Implications for Nursing: This evidence-based model expands understanding of the multidimensional roles of oncology nurses caring for patients with cancer enrolled in clinical trials.
The specialty practice of clinical trial nursing was recently recognized by the American Nurses Association (International Association of Clinical Research Nurses [IACRN], 2016). With this recognition came a five-year acknowledgement of clinical trial nurses’ (CTNs’) scope and standards of practice (American Nurses Association & IACRN, 2016). Nomenclature for clinical trial nursing is confusing, and precisely what CTNs do on a day-to-day basis is unclear based on the role title alone.
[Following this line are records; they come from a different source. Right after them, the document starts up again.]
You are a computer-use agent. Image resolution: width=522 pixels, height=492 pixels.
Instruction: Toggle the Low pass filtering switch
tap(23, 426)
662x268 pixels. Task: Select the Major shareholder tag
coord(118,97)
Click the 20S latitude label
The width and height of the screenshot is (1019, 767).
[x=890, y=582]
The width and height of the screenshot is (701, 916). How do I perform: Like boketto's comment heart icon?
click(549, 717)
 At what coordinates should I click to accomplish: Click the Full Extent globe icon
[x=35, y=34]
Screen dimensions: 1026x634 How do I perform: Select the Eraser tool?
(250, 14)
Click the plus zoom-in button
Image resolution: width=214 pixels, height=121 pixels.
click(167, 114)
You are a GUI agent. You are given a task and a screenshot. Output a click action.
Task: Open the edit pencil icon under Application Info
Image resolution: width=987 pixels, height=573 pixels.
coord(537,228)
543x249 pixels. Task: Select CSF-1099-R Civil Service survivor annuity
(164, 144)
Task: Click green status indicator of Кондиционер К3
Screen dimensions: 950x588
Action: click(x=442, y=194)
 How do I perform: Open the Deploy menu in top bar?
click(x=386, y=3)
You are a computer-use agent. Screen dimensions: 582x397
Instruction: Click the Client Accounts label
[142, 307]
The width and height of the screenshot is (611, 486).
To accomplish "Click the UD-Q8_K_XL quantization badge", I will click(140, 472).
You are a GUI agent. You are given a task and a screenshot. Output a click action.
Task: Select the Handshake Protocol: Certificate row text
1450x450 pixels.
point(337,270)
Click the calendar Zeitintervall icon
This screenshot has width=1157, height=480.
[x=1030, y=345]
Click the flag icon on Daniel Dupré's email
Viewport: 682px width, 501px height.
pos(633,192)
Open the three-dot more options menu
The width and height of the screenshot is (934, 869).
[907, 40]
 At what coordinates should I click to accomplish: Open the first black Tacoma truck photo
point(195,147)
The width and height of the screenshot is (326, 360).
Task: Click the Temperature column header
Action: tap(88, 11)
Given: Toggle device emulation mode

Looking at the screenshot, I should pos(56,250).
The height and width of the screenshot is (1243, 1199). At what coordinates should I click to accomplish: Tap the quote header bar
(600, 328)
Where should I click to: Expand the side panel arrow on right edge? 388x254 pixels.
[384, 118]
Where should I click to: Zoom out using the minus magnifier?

Two nursing roles have been described in the literature—the CTN and the research nurse coordinator. When compared, CTNs were found to perform higher levels of clinical practice than research nurse coordinators (Bevans et al., 2011). The CTN’s role is the provision of direct patient care to study participants, and the research nurse coordinator’s nursing activities were more frequently related to a specific study or principal investigator (Bevans et al., 2011). Although the American Nurses Association stated that CTNs make important contributions to the research process and have specialized training in nursing care—research regulations, scientific processes, participation protection, data collection, analysis, and interpretation (IACRN, 2016)—many questions about their roles and responsibilities remain. This recognition reveals how nurses contribute to the clinical trial enterprise; however, these statements and descriptions of the CTN role may not fully represent the oncology clinical trial nursing practice. It is unclear if the designation of clinical trial nursing as a specialty practice by the American Nurses Association overlaps, and to what degree, with the roles and responsibilities of research nurse coordinators.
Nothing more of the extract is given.